In 2001, the federal government amended section 13 of the Canadian Human Rights Act by adding subsection (2), which prohibits hate speech on the Internet.
Honourable senators, it was because of the tribunal’s particular actions then that the Canadian Human Rights Act is able to provide a greater level of protection to all Canadians now.
Human rights commissions and tribunals may have shortcomings, but they have played and continue to play a crucial role in the development of human rights in this country. We need them.
In terms of the second point, Senator Finley has proposed that he wants to re-define subsection 13.1 of the Canadian Human Rights Act.
As Senator Nancy Ruth has stated, this section:
. . . prohibits the repeated electronic transmission of messages that are likely to expose an individual or a group of individuals to hatred or contempt based on a prohibited ground of discrimination.
. . . race, national or ethnic origin, colour, religion, age, sex, sexual orientation, marital status, family status, disability or conviction for which a pardon has been granted.
Honourable senators, section 13(1) of the Human Rights Act is essential to Canadian society. It was constructed in a precise way so as to protect the rights and freedoms of all Canadians by establishing a general environment that prohibits the spread of hatred or contempt.
I believe all honourable senators would agree that these ideals are detrimental to Canadian society. In addition, as Senator Nancy Ruth has highlighted, the definition of “prohibited ground” under section 13(1) of the Human Rights Act is very comprehensive so as to protect the largest number of Canadians.
If a redefinition were to occur, then section 318 and 319 of the Criminal Code would be the only other legal mechanism providing definitions of prohibited grounds. These limited provisions only protect on the basis of race, religion, ethnic origin and sexual orientation. This lack of a comprehensive definition is truly counterproductive and must not be used under any circumstances.
Honourable senators, freedom of speech is one of the vital pillars that has allowed this great country of ours to develop to such a great extent. This freedom, in partnership with other fundamental rights, has allowed Canada to be a leader of human rights in the world. We have worked hard to create federal and provincial frameworks that operate succinctly with one another, so as to provide the greatest level of protection for Canadians. The Charter of Rights and Freedoms is one of these frameworks. Human rights commissions and tribunals are one of these frameworks, and every carefully written section of the Human Rights Act is also one of these frameworks.
I accept that there are shortcomings in some of these structures and, due to this, Canadians may not be receiving the utmost protection possible. This needs to be fixed. We must work to improve upon the already existing human rights structures we have by making appropriate reforms as we see necessary. What we should not do is break down or get rid of the institutions others have worked so hard to build. Doing so would be a step backwards for human rights in this country.
Honourable senators, we all agree that Canadians should have the right to freedom of speech, but it is the limits to which this freedom can be practiced with which we have issues.
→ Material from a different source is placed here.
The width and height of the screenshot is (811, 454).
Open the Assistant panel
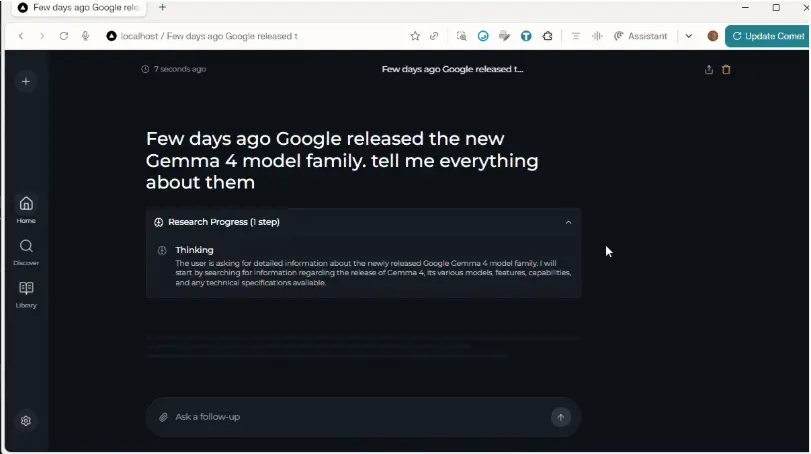pyautogui.click(x=640, y=36)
I hope that, through our work on this matter, we can move closer toward a conclusion where not only we, but all Canadians, are not impacted by words used to demean them.
All Canadians are deserving of respect. That is a Canadian core value, a value we are all proud of.
Freedom of expression, yes, absolutely, but this does not include the freedom to spread hate. The spreading of hate is not a Canadian value. Respect for our diversity is a value we are proud of.
The Hon. the Speaker pro tempore: Is it agreed, honourable senators, that the matter revert to the name of Senator Comeau?
Hon. Senators: Agreed.
(On motion of Senator Comeau, debate adjourned.)